- Episode no.: Season 7 Episode 13
- Directed by: Alexander Singer
- Story by: Spike Steingasser; William N. Stape (idea);
- Teleplay by: Naren Shankar
- Production code: 265
- Original air date: January 17, 1994

Guest appearances
- Penny Johnson - Dobara; Brian Markinson - Vorin; Edward Penn - Kateras; Paul Sorvino - Nikolai Rozhenko; Susan Christy - Tarrana; Majel Barrett - Computer Voice;

Episode chronology
| ← Previous "The Pegasus" | Next → "Sub Rosa" |

= Homeward (Star Trek: The Next Generation) =

"Homeward" is the 165th episode of the American science fiction television series Star Trek: The Next Generation. It is the 13th episode of the show's seventh season.

Set in the 24th century, the series follows the adventures of the Starfleet crew of the Federation starship Enterprise-D. In this episode, Lt. Worf, the Klingon Chief of Security of the Federation Starfleet Starship USS Enterprise, must work with his human brother Nikolai Rozhenko, a Federation anthropologist, to save a small group of natives from a primitive alien culture on a dying planet.

==Plot==
The Enterprise receives an emergency distress call from Worf's adoptive brother, Nikolai Rozhenko, who is currently posted to Boraal II, a class M planet in the process of suffering an atmospheric catastrophe.

[Stored data entries]
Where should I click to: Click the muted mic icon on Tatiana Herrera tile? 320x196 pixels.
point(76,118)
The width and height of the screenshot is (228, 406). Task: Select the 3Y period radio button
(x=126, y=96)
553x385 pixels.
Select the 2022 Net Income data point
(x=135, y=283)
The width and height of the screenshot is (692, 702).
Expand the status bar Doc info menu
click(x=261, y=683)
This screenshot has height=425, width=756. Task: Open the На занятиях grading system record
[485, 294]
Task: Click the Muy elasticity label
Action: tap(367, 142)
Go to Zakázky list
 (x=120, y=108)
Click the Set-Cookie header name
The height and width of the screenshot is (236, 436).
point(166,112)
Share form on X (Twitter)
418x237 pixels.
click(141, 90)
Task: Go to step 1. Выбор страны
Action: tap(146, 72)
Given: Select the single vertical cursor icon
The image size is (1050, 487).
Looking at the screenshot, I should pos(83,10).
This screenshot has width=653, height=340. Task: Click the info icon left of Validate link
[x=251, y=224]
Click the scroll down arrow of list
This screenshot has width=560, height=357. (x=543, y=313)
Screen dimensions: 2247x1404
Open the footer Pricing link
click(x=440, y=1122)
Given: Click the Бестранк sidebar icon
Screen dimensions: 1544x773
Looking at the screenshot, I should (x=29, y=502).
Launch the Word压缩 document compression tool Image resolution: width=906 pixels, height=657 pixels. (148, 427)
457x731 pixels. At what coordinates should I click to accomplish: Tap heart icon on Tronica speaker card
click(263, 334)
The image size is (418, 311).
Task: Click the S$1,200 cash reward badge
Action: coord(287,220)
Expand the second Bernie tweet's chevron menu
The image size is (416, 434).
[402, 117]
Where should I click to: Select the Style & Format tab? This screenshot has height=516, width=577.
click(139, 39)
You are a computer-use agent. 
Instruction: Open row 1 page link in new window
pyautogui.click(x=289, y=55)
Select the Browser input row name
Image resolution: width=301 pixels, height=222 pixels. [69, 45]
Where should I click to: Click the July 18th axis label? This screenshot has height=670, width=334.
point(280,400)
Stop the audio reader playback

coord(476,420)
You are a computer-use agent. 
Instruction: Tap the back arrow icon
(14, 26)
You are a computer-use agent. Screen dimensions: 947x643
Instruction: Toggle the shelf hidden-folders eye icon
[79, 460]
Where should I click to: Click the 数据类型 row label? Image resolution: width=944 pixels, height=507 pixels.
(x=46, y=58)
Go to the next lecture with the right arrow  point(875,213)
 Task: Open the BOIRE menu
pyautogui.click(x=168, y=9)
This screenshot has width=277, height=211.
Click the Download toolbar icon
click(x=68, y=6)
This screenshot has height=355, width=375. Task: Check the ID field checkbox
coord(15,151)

Exercises:
A: In the "Homeward" episode article, reproduce the passage that begins with the words "Episode chronology" and ends after the words "a dying planet.".
B: Who directed the "Homeward" episode, according to the episode article?
C: What is the Spanish translation of this sentence from the "Homeward" episode article: "It is the 13th episode of the show's seventh season."?

Numbered responses:
A:
Episode chronology
| ← Previous "The Pegasus" | Next → "Sub Rosa" |

= Homeward (Star Trek: The Next Generation) =

"Homeward" is the 165th episode of the American science fiction television series Star Trek: The Next Generation. It is the 13th episode of the show's seventh season.

Set in the 24th century, the series follows the adventures of the Starfleet crew of the Federation starship Enterprise-D. In this episode, Lt. Worf, the Klingon Chief of Security of the Federation Starfleet Starship USS Enterprise, must work with his human brother Nikolai Rozhenko, a Federation anthropologist, to save a small group of natives from a primitive alien culture on a dying planet.

B: Alexander Singer

C: Es el 13.º episodio de la séptima temporada de la serie.